Moreover if you read the abstracts for the articles you see that any references to ID are nonexistent. The abstract for the oldest article – from 1993 – which is referenced from a number of these references, is shown below.
“Kinesin light chain (KLC) complexes with the kinesin heavy chain (KHC) to form native kinesin. Proposed functions of KLC include coupling of cargo to KHC or modulation of KHC ATPase activity. In this paper we use the KHC tail, which binds specifically to KLC in blot overlays, as a probe to clone a cDNA encoding KLC from a Drosophila expression library. The identified clone encodes a protein with 70% amino acid identity to rat KLC. Drosophila KLC is predicted to form an alpha-helical coiled-coil between residues 34 and 129, followed by five imperfect tandem repeats of unknown function and a sixth shorter motif. These repeats are highly conserved across species. The Drosophila KLC gene is located at 69D on the third chromosome and is widely expressed, with 1.8-kb transcripts in most tissues, and slightly smaller transcripts in gonads. Finally, we present evidence that the heptad repeats of KLC are required for interaction with the KHC tail. Since the KHC tail used in our assay includes about 20 heptad repeats, this result suggests that KHC and KLC interact via coiled-coils. Such an interaction could provide stability to the KHC-KLC complex in vivo.”
That’s obviously very technical, but any reference to ID is not obvious. Are DNA repeats that “are highly conserved across species” evidence for ID? If so, there is nothing in the abstract to make us come to that conclusion.
If, in fact, the articles are pro-ID, you wouldn’t know it from the abstracts.
It appears that the authors of the articles are pro-ID, even if the articles themselves are not.
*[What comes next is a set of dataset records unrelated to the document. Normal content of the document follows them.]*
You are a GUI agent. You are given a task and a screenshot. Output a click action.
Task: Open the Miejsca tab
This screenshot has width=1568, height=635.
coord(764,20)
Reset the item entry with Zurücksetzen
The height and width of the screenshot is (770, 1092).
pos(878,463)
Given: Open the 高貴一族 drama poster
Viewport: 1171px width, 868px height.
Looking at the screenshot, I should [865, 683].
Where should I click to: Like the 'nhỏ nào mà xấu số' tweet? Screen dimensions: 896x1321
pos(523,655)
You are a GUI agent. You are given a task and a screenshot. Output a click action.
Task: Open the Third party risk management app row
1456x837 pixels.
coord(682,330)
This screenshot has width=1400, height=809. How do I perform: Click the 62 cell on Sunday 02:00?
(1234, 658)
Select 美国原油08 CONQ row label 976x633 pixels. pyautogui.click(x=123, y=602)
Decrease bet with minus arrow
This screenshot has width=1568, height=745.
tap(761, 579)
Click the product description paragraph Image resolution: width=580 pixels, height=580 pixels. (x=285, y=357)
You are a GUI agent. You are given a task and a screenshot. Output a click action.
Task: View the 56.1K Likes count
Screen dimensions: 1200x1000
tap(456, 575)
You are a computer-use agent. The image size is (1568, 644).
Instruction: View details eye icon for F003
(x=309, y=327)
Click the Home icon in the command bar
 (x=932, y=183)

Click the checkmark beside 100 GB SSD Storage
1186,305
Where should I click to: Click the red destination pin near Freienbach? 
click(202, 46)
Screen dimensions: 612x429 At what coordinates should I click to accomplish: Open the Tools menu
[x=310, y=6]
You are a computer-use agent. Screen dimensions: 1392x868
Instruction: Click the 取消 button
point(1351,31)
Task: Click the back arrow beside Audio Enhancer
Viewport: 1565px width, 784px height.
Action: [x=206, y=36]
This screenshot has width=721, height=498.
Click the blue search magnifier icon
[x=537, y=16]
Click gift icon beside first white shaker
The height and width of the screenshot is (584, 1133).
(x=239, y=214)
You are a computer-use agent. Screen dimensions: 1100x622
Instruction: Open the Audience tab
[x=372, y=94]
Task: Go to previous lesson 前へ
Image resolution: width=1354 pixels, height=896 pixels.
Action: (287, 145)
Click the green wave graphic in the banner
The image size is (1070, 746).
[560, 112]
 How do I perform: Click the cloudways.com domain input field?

For example, six of the articles listed list Dr. Guillermo Gonzalez – an alleged victim of anti-ID bias – as the author. But the articles themselves apparently don’t discuss ID. That fact argues against the claims of the ID advocates. The article shouldn’t be listed as pro-ID because they don’t discuss ID. Moreover, anti-ID discrimination is not so significant if ID advocates can have articles printed in mainstream journals.
So we can safely conclude:
There are very, very few pro-ID articles printed even if you include ID-friendly journals.
It is clear that the argument that ID is not science because no one is publishing ID friendly articles is quite valid.